Wednesday, January 7, 2009

Just another day

So just another day at Bean's. Today we lost our fourth client in three days. I think it's mostly the weather, it's the coldest stretch of weather in 10 years I've been told. But today was the hardest loss, her name was Karen and she was one of the nicest clients. She didn't come in every day but when she did she had the biggest smile on her face. It's hard to believe that these people will never walk through our doors again.

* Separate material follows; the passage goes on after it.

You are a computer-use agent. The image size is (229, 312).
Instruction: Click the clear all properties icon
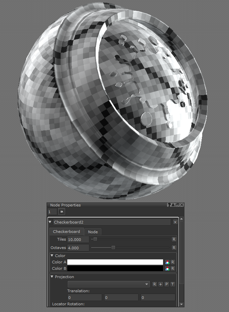click(62, 212)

Today I got a call from someone telling me where one of the services will be for one of the people that died this week. I was trying to figure out where it was being held when he went off about how we work for social services and we should know where this place is. True I guess to an extent, but then he continued on about how this guy came in complaining of chest pain and all we did was give him TUMS when we should have called 911. So what eventually happened with the guy was that he left Beans and had a massive heart attack and died. Now I know that this caller was probably just angry because all of his friends are dying, but I was tired of it so I fought back. I told him I wasn't responsible for all the homeless people and that they were adults. I have no medical training and I'm not about to call 911 for all people that have chest pain. We went back and forth for a little bit and he finally told me that I should get another job. I understand that I should have been nice but I'm not going to be blamed for this guy dying. It's hard because I remember giving him the TUMS that day and I remember thinking he looked really bad but everyone looks like crap because they are drinking their lives away. This job has made me more critical of homeless people than sympathetic. Because frankly more than half of the people I see aren't really trying to get of the streets. Yes most are addicted to something or have a mental illness so yea they deserve a break and some help but I believe in empowering people and I don't know if I'm really doing that here.

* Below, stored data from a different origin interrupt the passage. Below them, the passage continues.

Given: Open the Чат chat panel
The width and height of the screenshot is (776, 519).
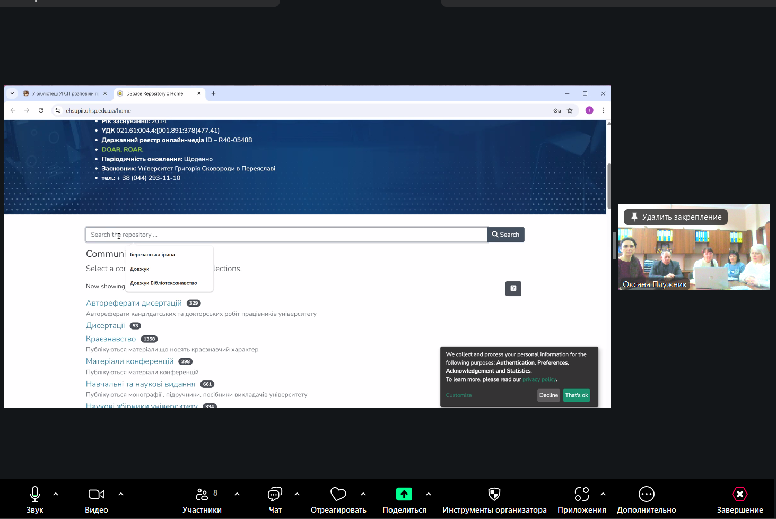Looking at the screenshot, I should tap(275, 495).
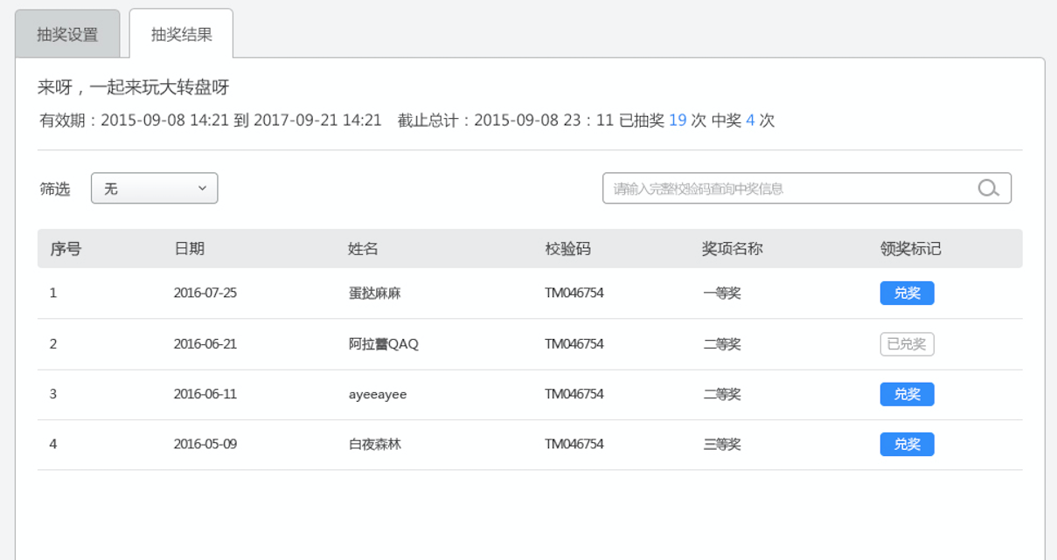Viewport: 1057px width, 560px height.
Task: Open the 筛选 filter dropdown
Action: 154,188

Plus it's so cold that the pipes froze and burst so we haven't had water here at Bean's for two days. The fire alarm system isn't working so someone has to be here at all times making sure there's not a fire. So the staff has been working around the clock. It feels tense here at work, I feel like it's a waiting game to see who goes next. But I am lucky because I get to leave at the end of the day. I feel guilty sometimes because I know that I can do this for a year and just leave. Leave it all behind, go running in the garden with a fresh breeze and hopefully lots of sunshine.